In the entries that follow, identify the line containing "Certyfikaty (458, 1841)" and return it together with all later lines, exactly as they appear.

#### [STORED DATA]
⟨

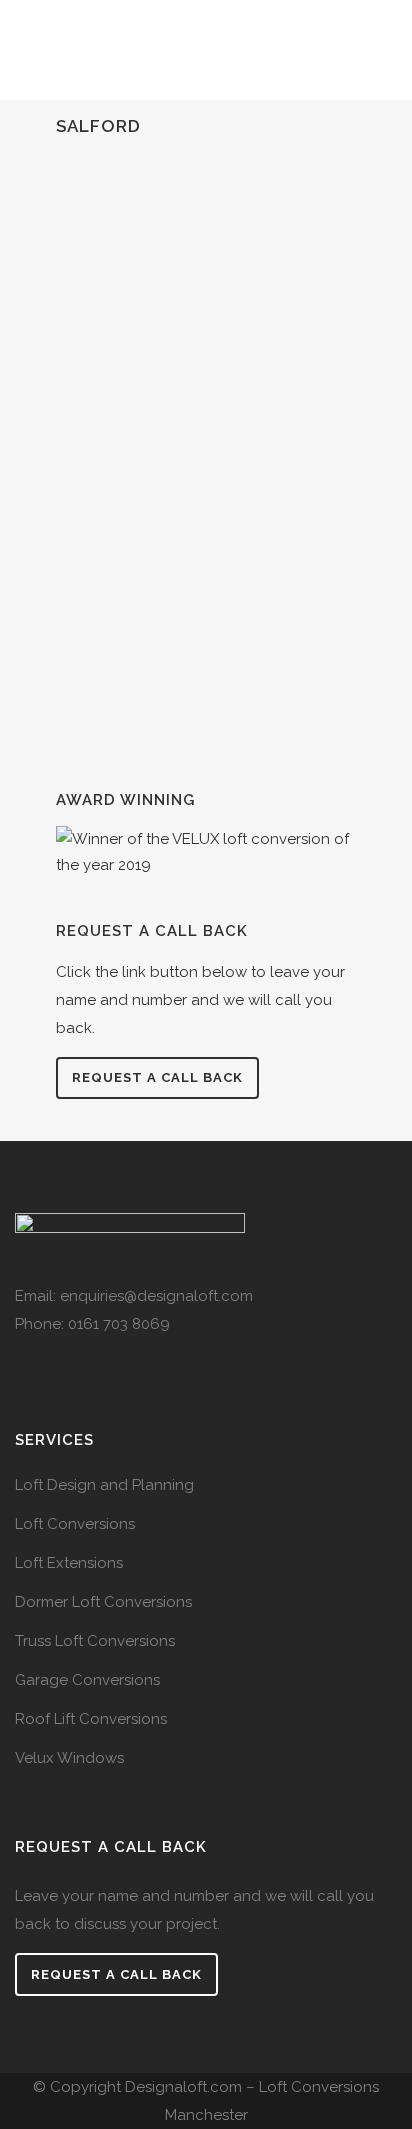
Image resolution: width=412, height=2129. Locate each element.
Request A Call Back (116, 1974)
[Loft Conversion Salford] (206, 284)
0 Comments (255, 728)
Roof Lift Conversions (91, 1719)
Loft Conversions (75, 1524)
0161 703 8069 (119, 1324)
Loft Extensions (69, 1563)
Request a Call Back (157, 1077)
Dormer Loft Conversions (103, 1602)
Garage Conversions (87, 1680)
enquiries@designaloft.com (156, 1296)
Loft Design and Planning (104, 1485)
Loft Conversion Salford (191, 425)
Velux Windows (69, 1758)
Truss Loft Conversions (95, 1641)
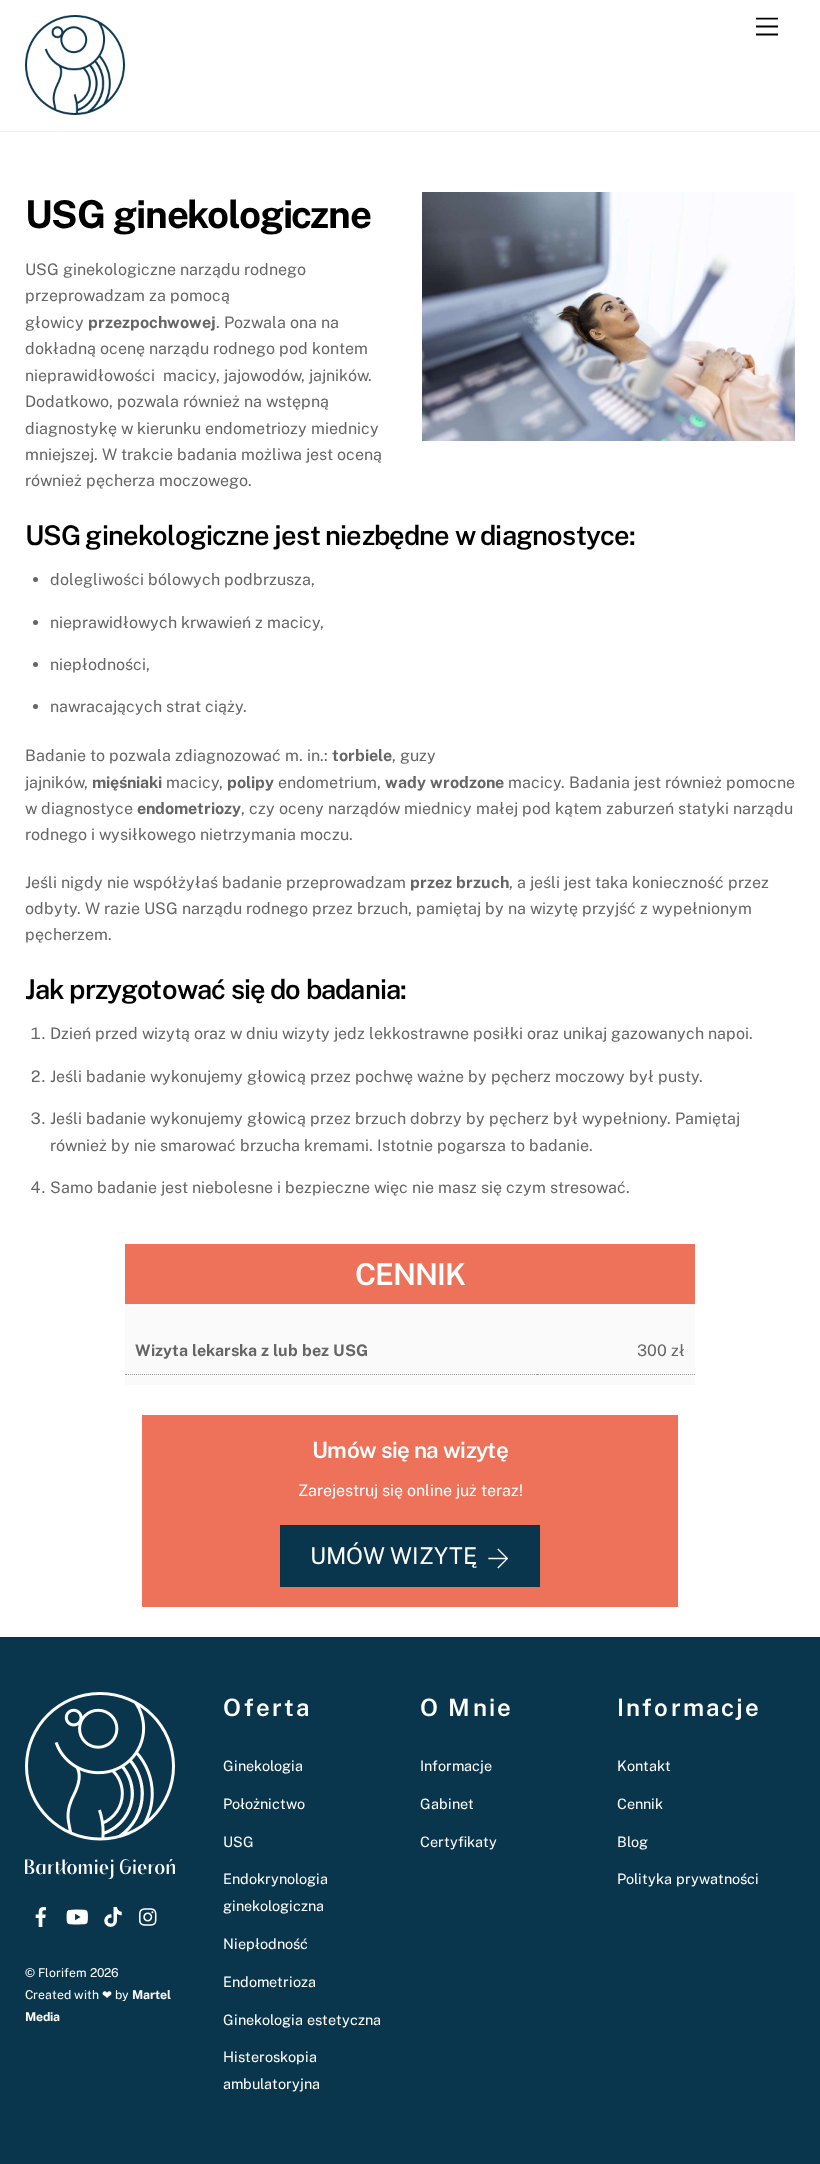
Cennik (640, 1803)
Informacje (456, 1765)
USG (238, 1841)
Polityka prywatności (688, 1878)
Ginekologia (263, 1765)
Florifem (62, 1972)
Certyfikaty (458, 1841)
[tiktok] (113, 1913)
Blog (632, 1841)
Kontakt (644, 1765)
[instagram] (149, 1913)
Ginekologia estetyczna (302, 2019)
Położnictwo (264, 1803)
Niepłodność (265, 1943)
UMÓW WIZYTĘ (393, 1555)
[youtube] (77, 1913)
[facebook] (41, 1913)
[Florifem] (75, 106)
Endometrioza (269, 1981)
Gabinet (447, 1803)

⟩

#### [RESULT OF THIS TASK]
Certyfikaty (458, 1841)
[tiktok] (113, 1913)
Blog (632, 1841)
Kontakt (644, 1765)
[instagram] (149, 1913)
Ginekologia estetyczna (302, 2019)
Położnictwo (264, 1803)
Niepłodność (265, 1943)
UMÓW WIZYTĘ (393, 1555)
[youtube] (77, 1913)
[facebook] (41, 1913)
[Florifem] (75, 106)
Endometrioza (269, 1981)
Gabinet (447, 1803)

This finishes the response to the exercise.